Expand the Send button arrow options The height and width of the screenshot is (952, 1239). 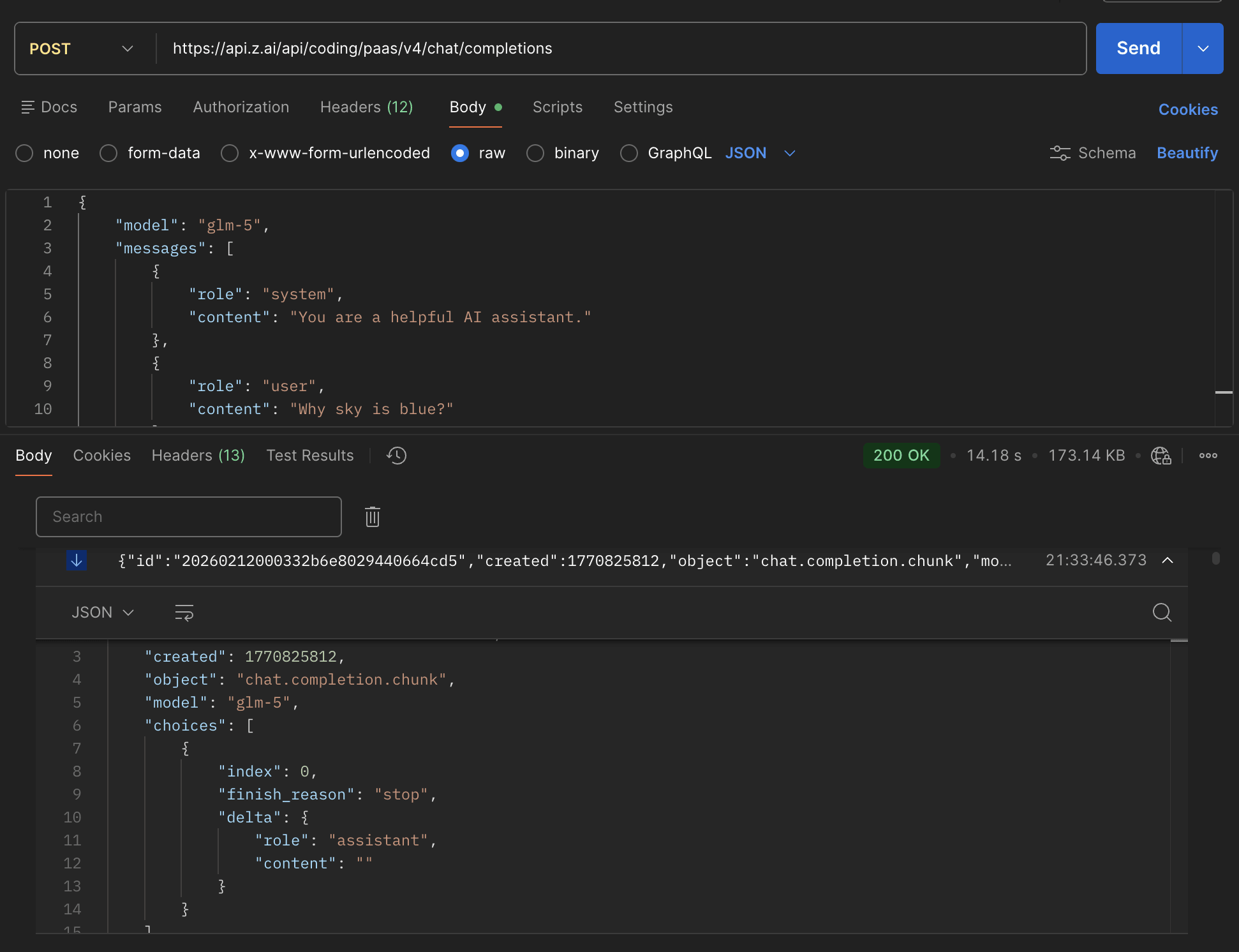[1203, 48]
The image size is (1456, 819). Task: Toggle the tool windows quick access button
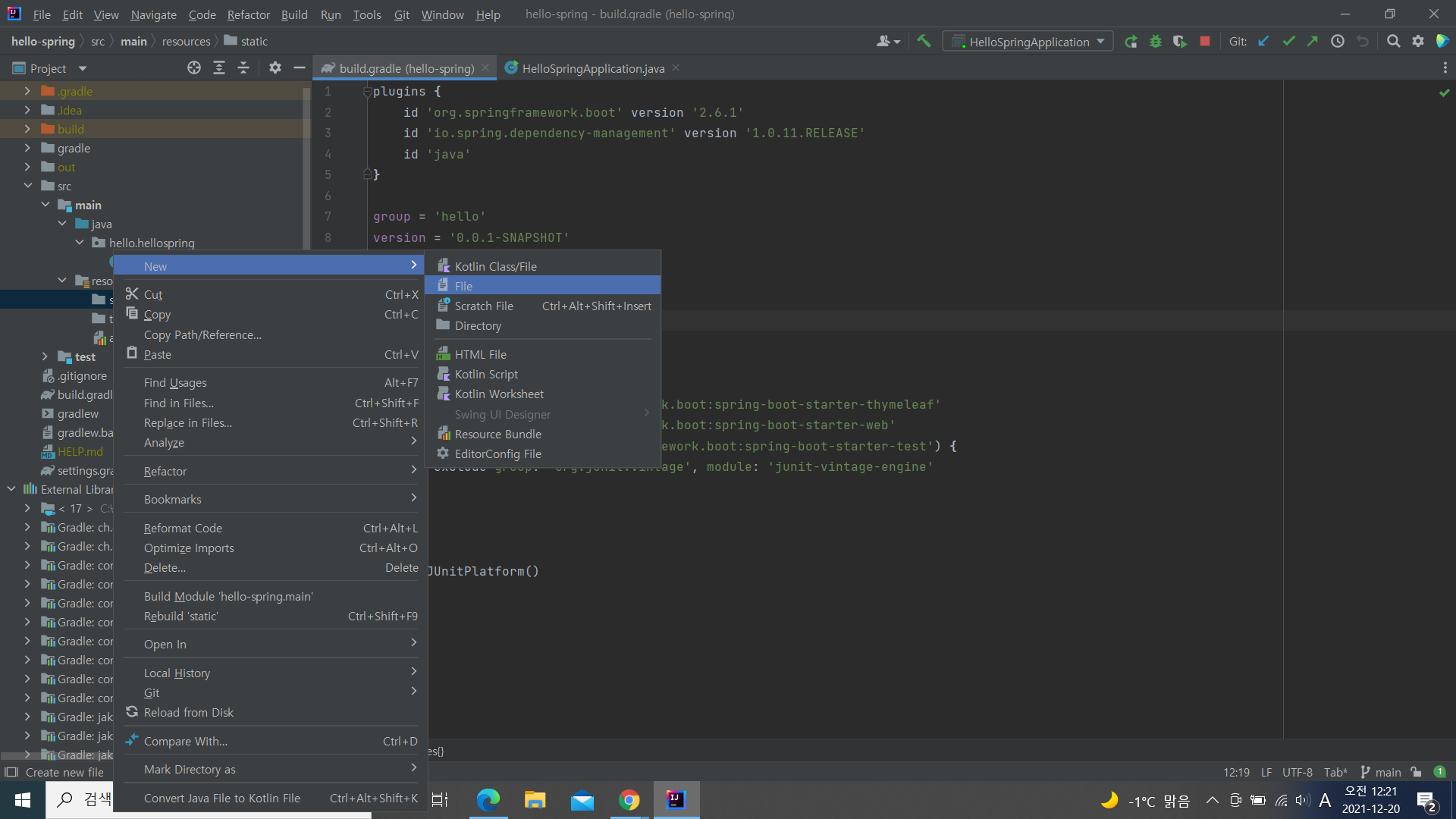(x=11, y=772)
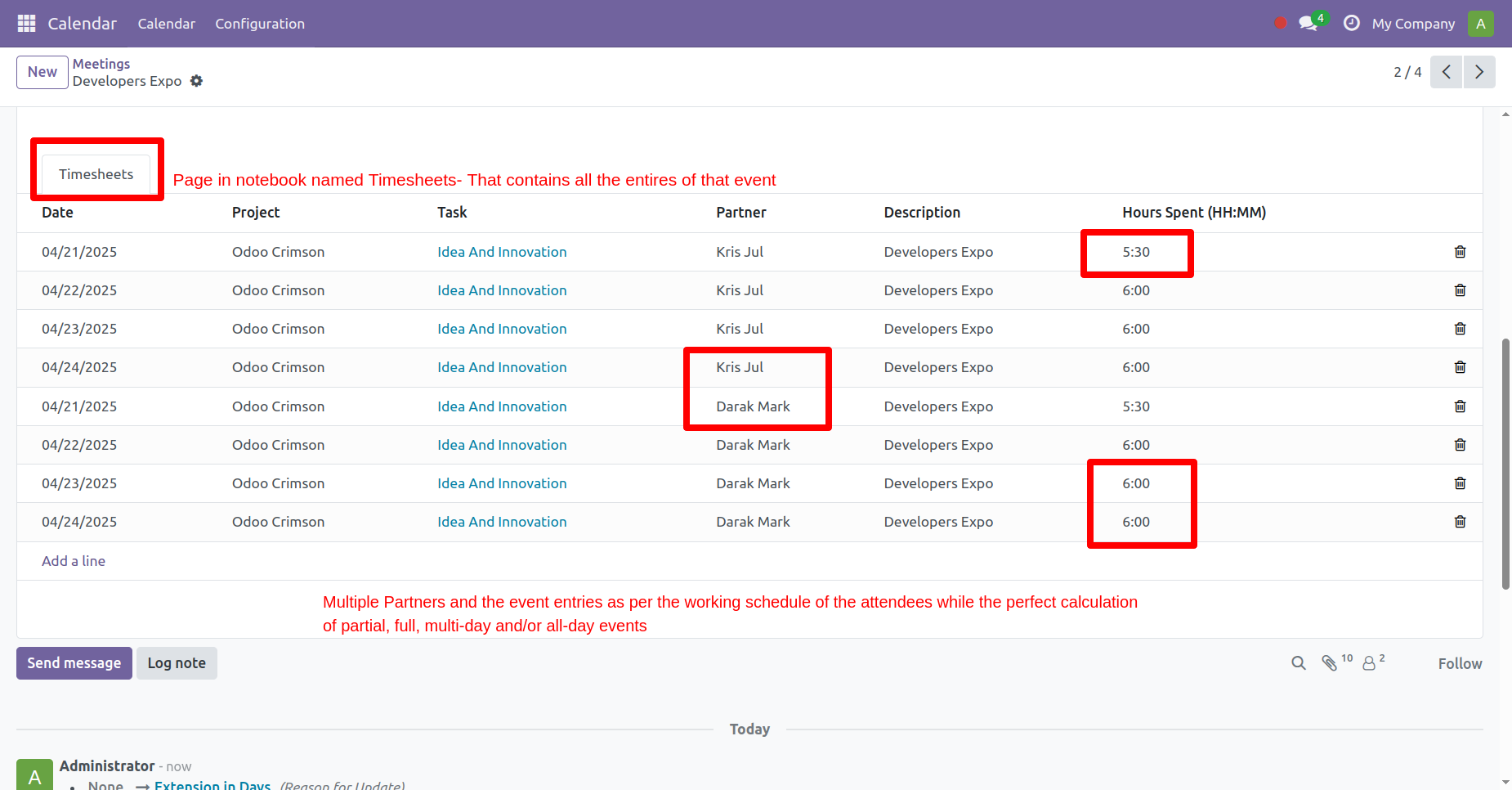This screenshot has height=790, width=1512.
Task: Go to the next record with right chevron
Action: 1479,72
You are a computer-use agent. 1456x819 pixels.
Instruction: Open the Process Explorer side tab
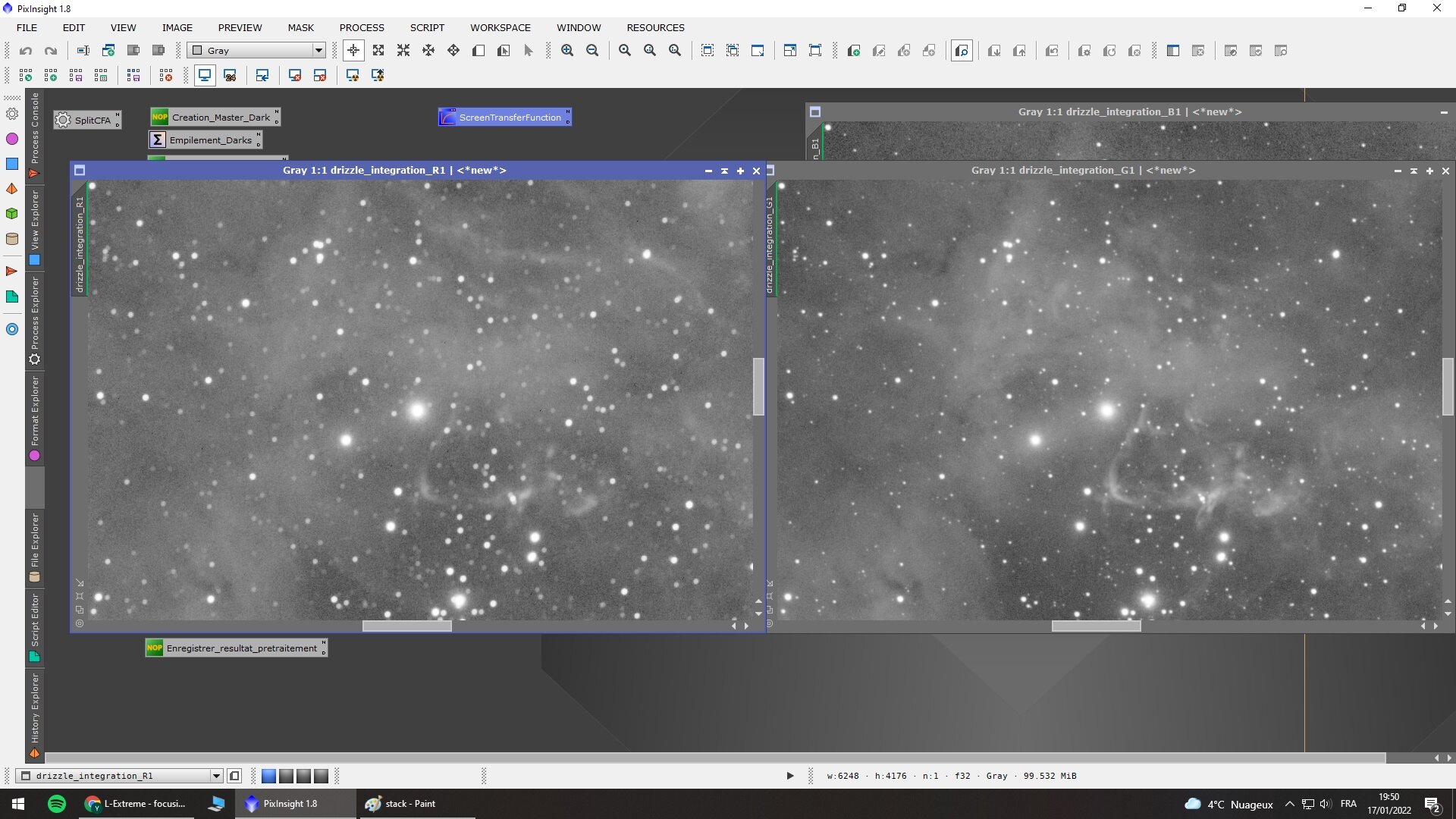[35, 315]
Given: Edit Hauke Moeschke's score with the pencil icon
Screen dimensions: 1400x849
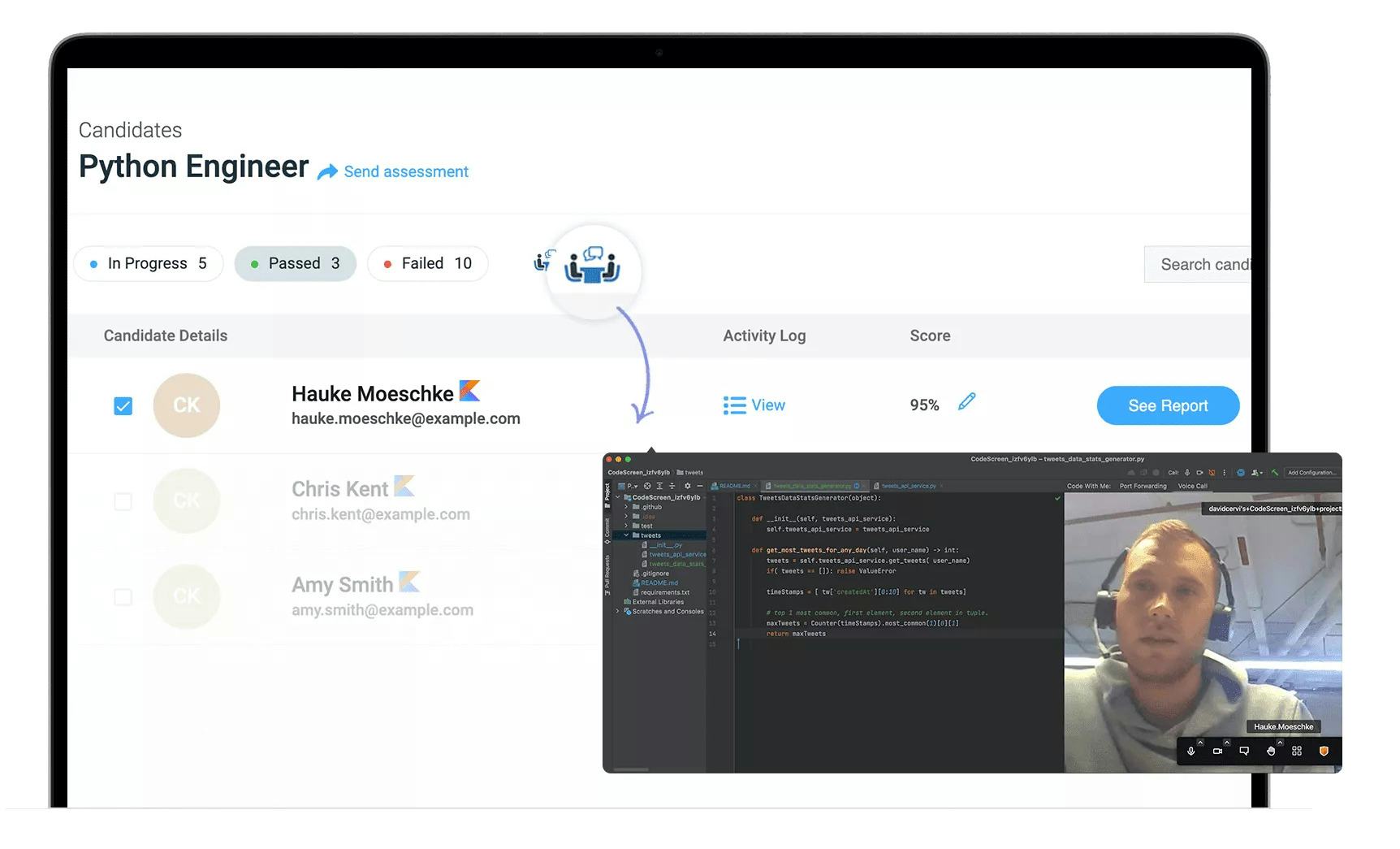Looking at the screenshot, I should click(967, 401).
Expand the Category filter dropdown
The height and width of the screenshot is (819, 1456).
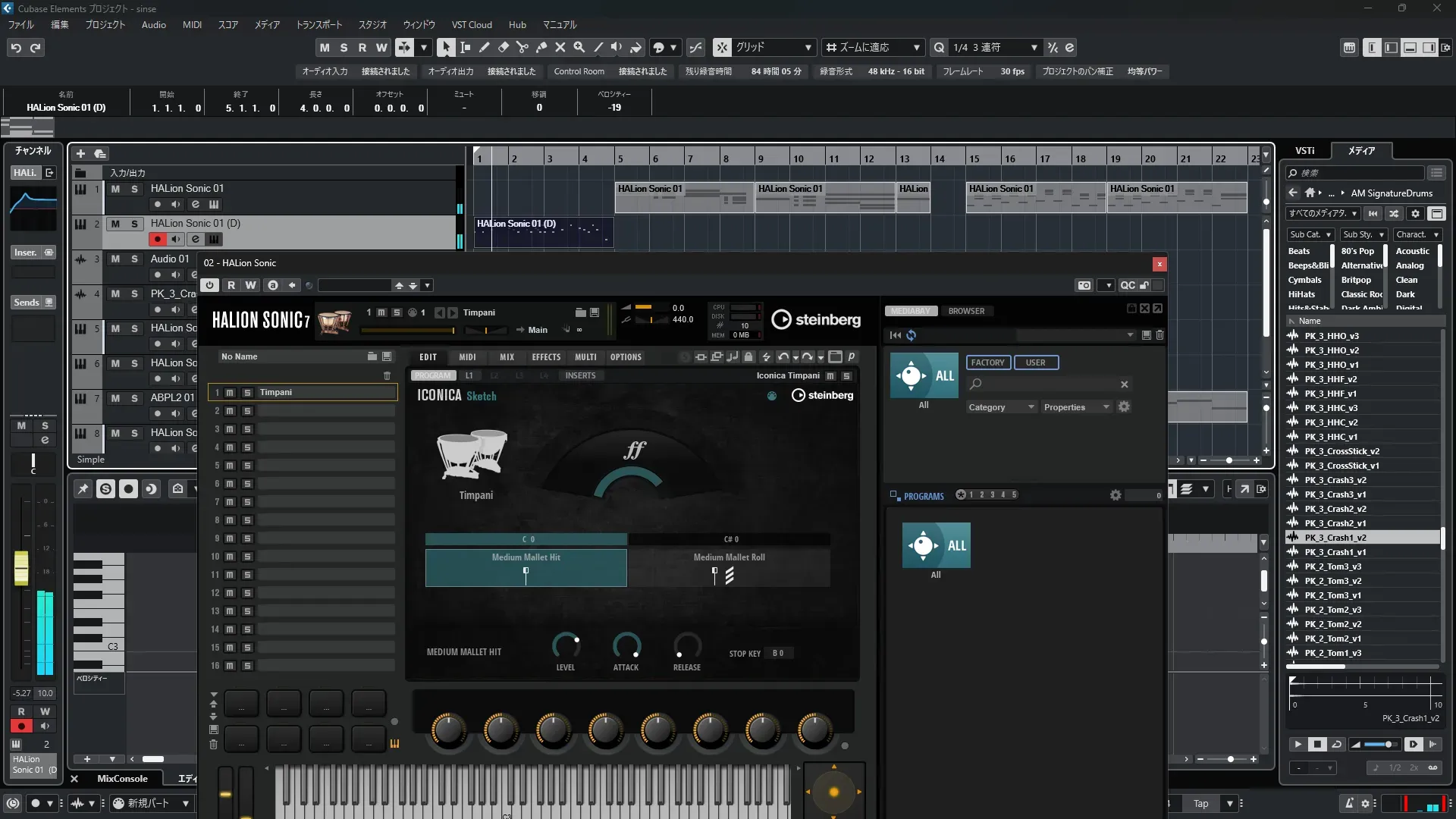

__To do__
Every line from the one containing "Instruction: Open the" through the final line of the records above is to be written out exactly; nothing else, and no pictures.

__Solution for this problem__
Instruction: Open the Process Explorer side tab
[35, 315]
Given: Edit Hauke Moeschke's score with the pencil icon
Screen dimensions: 1400x849
Looking at the screenshot, I should click(967, 401).
Expand the Category filter dropdown
The height and width of the screenshot is (819, 1456).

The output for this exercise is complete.